_TRY IT_:
From the line that includes "Interactives (782, 2095)" to the closing line of the data, please transcribe every line exactly and add nothing.

┄┄┄┄┄┄┄┄┄┄┄┄┄┄┄┄┄┄┄┄

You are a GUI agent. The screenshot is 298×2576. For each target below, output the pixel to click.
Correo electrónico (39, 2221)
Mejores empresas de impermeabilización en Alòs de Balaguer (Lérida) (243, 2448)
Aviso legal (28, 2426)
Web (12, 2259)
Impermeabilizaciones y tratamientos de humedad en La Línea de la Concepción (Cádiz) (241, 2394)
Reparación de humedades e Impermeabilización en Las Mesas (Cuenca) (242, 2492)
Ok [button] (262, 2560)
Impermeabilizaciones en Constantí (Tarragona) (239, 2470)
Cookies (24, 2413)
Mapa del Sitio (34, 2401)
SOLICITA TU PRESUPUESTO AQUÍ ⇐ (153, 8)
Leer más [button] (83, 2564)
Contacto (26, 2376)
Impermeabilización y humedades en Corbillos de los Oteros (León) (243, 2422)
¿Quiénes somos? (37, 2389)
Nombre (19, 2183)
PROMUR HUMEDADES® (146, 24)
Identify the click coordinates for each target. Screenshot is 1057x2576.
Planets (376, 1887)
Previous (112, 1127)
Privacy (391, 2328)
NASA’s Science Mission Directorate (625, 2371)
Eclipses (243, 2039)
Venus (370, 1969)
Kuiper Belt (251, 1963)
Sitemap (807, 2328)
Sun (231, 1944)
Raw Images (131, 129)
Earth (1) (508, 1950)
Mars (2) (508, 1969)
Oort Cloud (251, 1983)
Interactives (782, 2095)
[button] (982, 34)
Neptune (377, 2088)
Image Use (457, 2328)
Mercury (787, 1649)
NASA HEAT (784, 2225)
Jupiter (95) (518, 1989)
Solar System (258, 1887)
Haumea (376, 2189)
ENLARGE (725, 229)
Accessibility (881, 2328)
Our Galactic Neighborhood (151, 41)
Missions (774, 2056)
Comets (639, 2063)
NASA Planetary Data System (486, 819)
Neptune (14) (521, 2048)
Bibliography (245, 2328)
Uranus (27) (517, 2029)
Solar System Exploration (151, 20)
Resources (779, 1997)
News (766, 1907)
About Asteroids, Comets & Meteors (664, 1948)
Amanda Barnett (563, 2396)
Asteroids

┄┄┄┄┄┄┄┄┄┄┄┄┄┄┄┄┄┄┄┄

_EXERCISE RESPONSE_:
Interactives (782, 2095)
[button] (982, 34)
Neptune (377, 2088)
Image Use (457, 2328)
Mercury (787, 1649)
NASA HEAT (784, 2225)
Jupiter (95) (518, 1989)
Solar System (258, 1887)
Haumea (376, 2189)
ENLARGE (725, 229)
Accessibility (881, 2328)
Our Galactic Neighborhood (151, 41)
Missions (774, 2056)
Comets (639, 2063)
NASA Planetary Data System (486, 819)
Neptune (14) (521, 2048)
Bibliography (245, 2328)
Uranus (27) (517, 2029)
Solar System Exploration (151, 20)
Resources (779, 1997)
News (766, 1907)
About Asteroids, Comets & Meteors (664, 1948)
Amanda Barnett (563, 2396)
Asteroids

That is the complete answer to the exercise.